Türkiye Herkes İçin Spor Federasyonu Başkanı Yasin Bölükbaşı, kentlerde yaşayan hareketsiz bir hayata hapsolmuş insanların artık bilinçlenmeye başladığını söyledi. HİS Federasyonu, herkes için spor anlayışını topluma yaygınlaştırarak, insanları kentleşmenin ve hareketsiz yaşamın neden olduğu sorunlardan arındırmayı hedefliyor. Kentleşmenin insanları boğduğunu ifade eden Bölükbaşı, "Teknolojinin gelişmesi, insanların masa başı çalışmasına, daha az hareket etmesine neden oluyor. 30, 40 yıl önce insanlar günde 20-30 bin adım atıyorsa günümüzde ancak 3-4 bin adımla günü kapatıyoruz. İnsanlar, daha hareketsiz, stabil bir hayata hapsolmuş durumda ama bu durumdan çıkmak, kendilerine daha iyi bakmak istiyorlar, bilinçleniyorlar. Bu bilinç çok hızlı arttığı için bu bilince sahip Avrupa ülkeleriyle makası kapatıyoruz" ifadelerinde bulundu. Hareket etmenin reçete edilebilecek kadar önemli olduğunu belirten Bölükbaşı, "Hareketsiz yaşam insanların daha hızlı hasta olmasına neden oluyor. Düzenli bir şekilde spor yapıldığında bağışıklık sistemi güçleneceği için grip ve üst solunum yolu enfeksiyonuna yakalanma riski daha azalıyor. Kalp-damar, şeker, tansiyon gibi hastalıkların düzenli spor yaparak, şeker ve unlu gıdaları azaltarak önüne geçebilme olanağı artıyor" diye konuştu.
BISIKLET KULLANMALIYIZ
Kentlerde bisiklet kullanımının teşvik edilmesi gerektiğini ifade eden Bölükbaşı, şunları kaydetti: "Bisikletle beş dakikada gidilebilecek bir yere araçla yarım saatte ulaşılabiliyor. İnsanların bisiklet kullanmaya teşvik edilmesi lazım. Bu bilincin artırılması için yerel yönetimlerin yolları düzenlemesi, gerekli alanlara bisiklet yolları yapması lazım. Asansör kullanımını azaltmamız, yürüyüş yollarını, kaldırımları daha fazla kullanmamız gerekiyor. Engelli vatandaşlarımızın da daha rahat hareket etmesi için şehirlerin uygun hale getirilmesi gerekiyor."
ÇOCUKLAR SOKAKTA OYNAMALI
ÇOCUKLARIN ilgisinin akıllı telefon, tablet ve bilgisayardan yaşlarına uygun sokak oyunlarına yönlendirilmesi gerektiğini vurgulayan Bölükbaşı, "Kendi çocukluğumuzda eve girmek istemezdik, sokakta oynardık, şimdi ise çocukları evden dışarı çıkartamıyorsunuz. Çocukların ilgisi akıllı telefonlara, tabletlere, bilgisayar oyunlarına döndü. Tamamen bu durumu ortadan kaldırmak imkansız ama hem ruh hem beden sağlığı için, çocukların hayatına öyle ya da böyle hareket katmak mecburiyetindeyiz. Biz mutlu çocuklardık kendi dönemizde. Dışarda saklambaç, yakar top oynamak bizi mutlu eden bir şeydi. Çocuklarımıza da bunu aşılamamız gerekiyor, bizim en önemli görevlerimizden biri bu" değerlendirmesinde bulundu.

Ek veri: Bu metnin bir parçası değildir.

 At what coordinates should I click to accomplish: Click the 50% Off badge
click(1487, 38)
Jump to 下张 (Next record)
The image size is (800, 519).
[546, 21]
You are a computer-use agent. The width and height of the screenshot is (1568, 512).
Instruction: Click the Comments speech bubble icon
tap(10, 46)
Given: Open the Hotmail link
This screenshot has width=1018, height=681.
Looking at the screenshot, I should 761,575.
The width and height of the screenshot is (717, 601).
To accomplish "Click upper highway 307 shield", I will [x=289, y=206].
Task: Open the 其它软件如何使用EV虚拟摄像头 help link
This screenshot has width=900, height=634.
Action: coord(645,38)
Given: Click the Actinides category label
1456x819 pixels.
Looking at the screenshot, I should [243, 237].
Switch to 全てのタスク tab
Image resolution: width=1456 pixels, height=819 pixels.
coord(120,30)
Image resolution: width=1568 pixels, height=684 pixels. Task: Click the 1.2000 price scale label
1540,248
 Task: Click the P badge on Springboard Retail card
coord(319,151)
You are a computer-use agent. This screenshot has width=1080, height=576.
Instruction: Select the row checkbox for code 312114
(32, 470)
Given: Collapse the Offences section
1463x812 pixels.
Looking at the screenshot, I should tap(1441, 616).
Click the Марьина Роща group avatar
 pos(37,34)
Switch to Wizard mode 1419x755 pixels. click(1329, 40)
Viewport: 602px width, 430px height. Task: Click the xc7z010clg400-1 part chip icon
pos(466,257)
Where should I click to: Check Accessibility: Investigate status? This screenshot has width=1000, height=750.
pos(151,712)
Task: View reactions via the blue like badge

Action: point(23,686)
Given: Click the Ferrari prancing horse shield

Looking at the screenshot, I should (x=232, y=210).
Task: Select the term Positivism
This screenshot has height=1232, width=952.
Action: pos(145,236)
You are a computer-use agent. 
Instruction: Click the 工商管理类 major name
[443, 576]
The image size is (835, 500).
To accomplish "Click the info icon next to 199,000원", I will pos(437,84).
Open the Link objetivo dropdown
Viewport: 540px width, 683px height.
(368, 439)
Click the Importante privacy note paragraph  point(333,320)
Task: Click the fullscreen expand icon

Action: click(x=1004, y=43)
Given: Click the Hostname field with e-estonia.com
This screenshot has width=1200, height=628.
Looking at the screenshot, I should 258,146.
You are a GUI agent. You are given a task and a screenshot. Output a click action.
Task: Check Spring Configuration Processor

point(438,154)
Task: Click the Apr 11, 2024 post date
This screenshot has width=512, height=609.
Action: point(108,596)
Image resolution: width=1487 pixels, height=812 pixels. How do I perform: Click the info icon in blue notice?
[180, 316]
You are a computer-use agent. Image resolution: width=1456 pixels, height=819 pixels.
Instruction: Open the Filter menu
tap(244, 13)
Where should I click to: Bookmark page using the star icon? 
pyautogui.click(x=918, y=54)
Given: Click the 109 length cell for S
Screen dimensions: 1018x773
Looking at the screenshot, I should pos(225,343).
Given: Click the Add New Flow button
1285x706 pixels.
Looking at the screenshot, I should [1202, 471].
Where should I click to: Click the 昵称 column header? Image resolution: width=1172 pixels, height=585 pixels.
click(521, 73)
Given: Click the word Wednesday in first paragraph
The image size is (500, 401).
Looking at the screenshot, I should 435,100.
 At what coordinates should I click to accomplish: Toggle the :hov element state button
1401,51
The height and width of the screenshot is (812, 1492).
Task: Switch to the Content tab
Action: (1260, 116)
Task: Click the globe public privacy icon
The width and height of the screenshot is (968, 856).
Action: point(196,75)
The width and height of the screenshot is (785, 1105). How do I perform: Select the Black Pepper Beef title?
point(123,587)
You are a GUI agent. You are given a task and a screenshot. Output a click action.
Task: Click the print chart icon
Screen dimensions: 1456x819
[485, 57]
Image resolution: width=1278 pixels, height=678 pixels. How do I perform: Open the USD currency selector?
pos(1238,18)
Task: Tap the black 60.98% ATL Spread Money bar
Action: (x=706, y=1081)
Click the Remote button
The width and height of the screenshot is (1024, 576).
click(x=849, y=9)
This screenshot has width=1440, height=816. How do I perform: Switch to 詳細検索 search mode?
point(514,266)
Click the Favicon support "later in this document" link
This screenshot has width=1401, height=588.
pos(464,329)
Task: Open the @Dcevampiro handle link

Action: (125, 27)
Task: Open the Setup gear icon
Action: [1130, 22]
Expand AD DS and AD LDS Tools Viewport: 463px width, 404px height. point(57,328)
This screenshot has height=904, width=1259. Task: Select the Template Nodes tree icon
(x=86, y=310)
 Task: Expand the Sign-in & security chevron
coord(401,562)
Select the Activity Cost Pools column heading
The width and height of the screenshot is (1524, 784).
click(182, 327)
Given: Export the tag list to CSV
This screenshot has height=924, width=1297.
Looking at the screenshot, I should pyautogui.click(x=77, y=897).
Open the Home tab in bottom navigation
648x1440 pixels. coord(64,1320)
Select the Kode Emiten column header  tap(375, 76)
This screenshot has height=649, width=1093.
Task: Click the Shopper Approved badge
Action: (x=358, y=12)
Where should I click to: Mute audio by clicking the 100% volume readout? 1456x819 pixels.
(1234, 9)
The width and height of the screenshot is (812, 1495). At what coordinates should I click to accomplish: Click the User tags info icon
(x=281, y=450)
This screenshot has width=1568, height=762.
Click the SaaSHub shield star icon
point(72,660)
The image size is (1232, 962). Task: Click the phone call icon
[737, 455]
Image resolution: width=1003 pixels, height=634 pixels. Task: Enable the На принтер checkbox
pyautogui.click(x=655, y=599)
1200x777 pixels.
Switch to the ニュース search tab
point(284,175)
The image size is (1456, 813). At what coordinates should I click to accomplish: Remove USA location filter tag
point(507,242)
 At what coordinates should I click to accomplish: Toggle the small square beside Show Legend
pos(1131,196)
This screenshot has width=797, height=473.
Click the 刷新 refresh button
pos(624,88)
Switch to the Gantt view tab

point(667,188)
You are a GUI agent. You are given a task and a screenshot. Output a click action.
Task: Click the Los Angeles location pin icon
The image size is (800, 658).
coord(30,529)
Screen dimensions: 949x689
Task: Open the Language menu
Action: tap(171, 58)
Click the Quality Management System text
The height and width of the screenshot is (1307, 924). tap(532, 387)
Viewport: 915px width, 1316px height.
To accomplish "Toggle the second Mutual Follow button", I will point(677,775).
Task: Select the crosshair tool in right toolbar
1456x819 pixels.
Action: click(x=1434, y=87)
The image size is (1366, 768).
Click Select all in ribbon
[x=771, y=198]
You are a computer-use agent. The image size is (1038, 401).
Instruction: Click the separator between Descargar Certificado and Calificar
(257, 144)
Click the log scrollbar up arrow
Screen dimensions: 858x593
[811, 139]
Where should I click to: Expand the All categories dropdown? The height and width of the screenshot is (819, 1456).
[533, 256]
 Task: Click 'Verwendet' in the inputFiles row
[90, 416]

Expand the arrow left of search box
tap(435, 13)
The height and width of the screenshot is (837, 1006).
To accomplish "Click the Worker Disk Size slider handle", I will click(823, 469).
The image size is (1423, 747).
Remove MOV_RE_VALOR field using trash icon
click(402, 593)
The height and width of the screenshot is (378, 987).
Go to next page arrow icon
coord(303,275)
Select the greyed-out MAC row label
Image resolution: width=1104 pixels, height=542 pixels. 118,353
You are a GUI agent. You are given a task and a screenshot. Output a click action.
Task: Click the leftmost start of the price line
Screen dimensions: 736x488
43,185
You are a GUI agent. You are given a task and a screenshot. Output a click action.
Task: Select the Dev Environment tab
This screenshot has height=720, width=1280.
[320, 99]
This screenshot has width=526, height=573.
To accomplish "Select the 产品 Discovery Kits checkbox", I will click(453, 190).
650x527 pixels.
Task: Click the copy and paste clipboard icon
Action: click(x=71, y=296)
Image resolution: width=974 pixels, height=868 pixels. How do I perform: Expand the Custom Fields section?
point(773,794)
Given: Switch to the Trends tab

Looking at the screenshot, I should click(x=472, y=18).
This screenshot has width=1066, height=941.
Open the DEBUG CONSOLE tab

YÜRÜRKEN DAHA DOĞRU KARAR VERİLİYOR
BIR şeye karar vermek gerektiğinde kişinin kendisiyle baş başa kalarak yürümesinin doğru karar almasını kolaylaştırdığını belirten Bölükbaşı, "Düşünmek için yürümeyi tercih edin. 20 dakika yürüdüğünüz zaman beyin aktiviteleriniz daha fazla çalışmaya başlıyor. Bu esnada beyin aktiviteleriniz daha fazla çalıştığı için daha sağlıklı karar verebilmenize olanak sağlıyor. Hareket etmek sadece insanın bedenini değil ruhsal sağlığı da olumlu etkileyen bir şey. Mutluluk hormonu salgılanıyor, daha farklı düşünebildiğiniz için olaylara daha farklı bakabiliyorsunuz, daha pozitif bir gündeminiz oluyor. Bugün tarihte de baktığımızda eski tarihte, örneğin Selçuklu'da eğitimler yürüyerek yapılırdı çünkü yürümek beyin aktivitelerinin daha güçlü olmasını sağlıyor. Modern dönemin eseridir oturarak ders işlemek" diye konuştu.